The Roller Skating Federation of India (RSFI) is the national governing body for roller sports in India. The RSFI was established in 1955 and has been affiliated with the Fédération Internationale de Roller Sports (now World Skate) since 1971. The RSFI was a founder member of the Confederation Asian Roller Sports (CARS) in 1978. The Federation was officially recognized by the Union Ministry of Youth Affairs and Sports in September 1990, and was subsequently recognized by the Indian Olympic Association.

The RSFI holds the annual National Roller Sports Championships for males and females. Effective 1 January 2025, the Roller Skating Federation of India (RSFI) revised its age-group classifications for athlete registration and competitions.

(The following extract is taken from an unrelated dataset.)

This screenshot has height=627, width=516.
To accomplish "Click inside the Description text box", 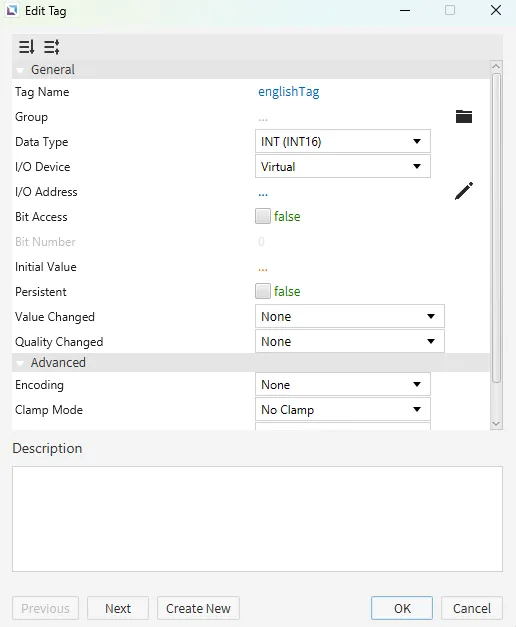I will 257,519.
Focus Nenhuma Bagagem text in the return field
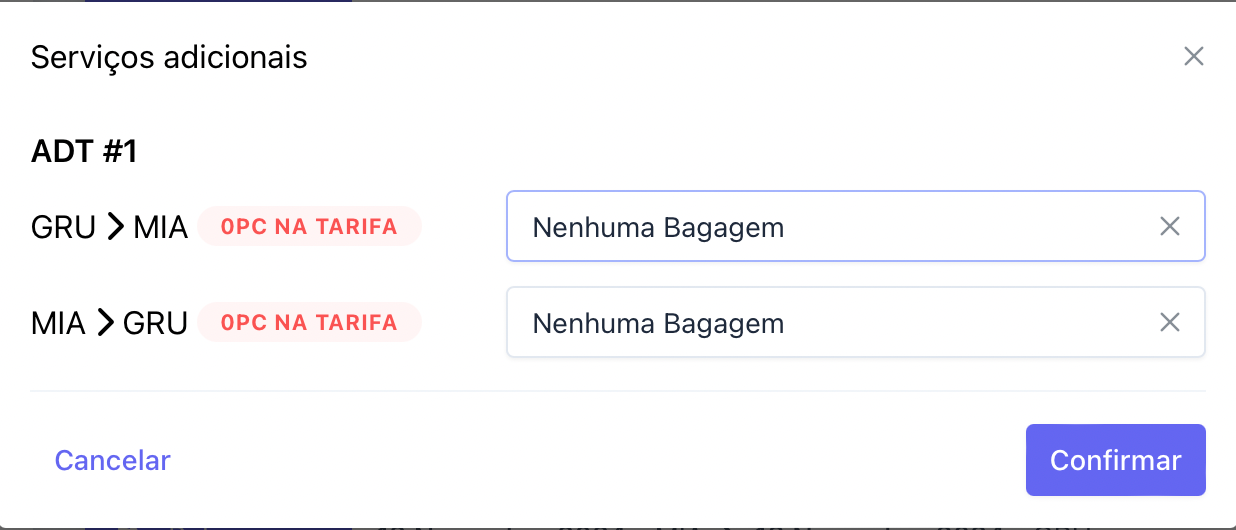 tap(658, 324)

The updated categories include: Tots: 6–8 years, Minis: 8–10 years, Cadet: 10–12 years, Sub-Junior: 12–15 years, Junior: 15–18 years, Senior: 18 years and above, Masters: 35 years and above in the disciplines of artistic skating, speed skating, inline freestyle, roller freestyle, roller hockey, inline hockey, inline downhill, inline alpine, skateboarding and roller derby.

Nineteen state and union territory associations are affiliated with the RSFI.

In July 2017, the RSFI announced that it was planning to introduce a professional roller sports league along the lines of the Indian Premier League, Pro Kabaddi, and the Pro Wrestling League.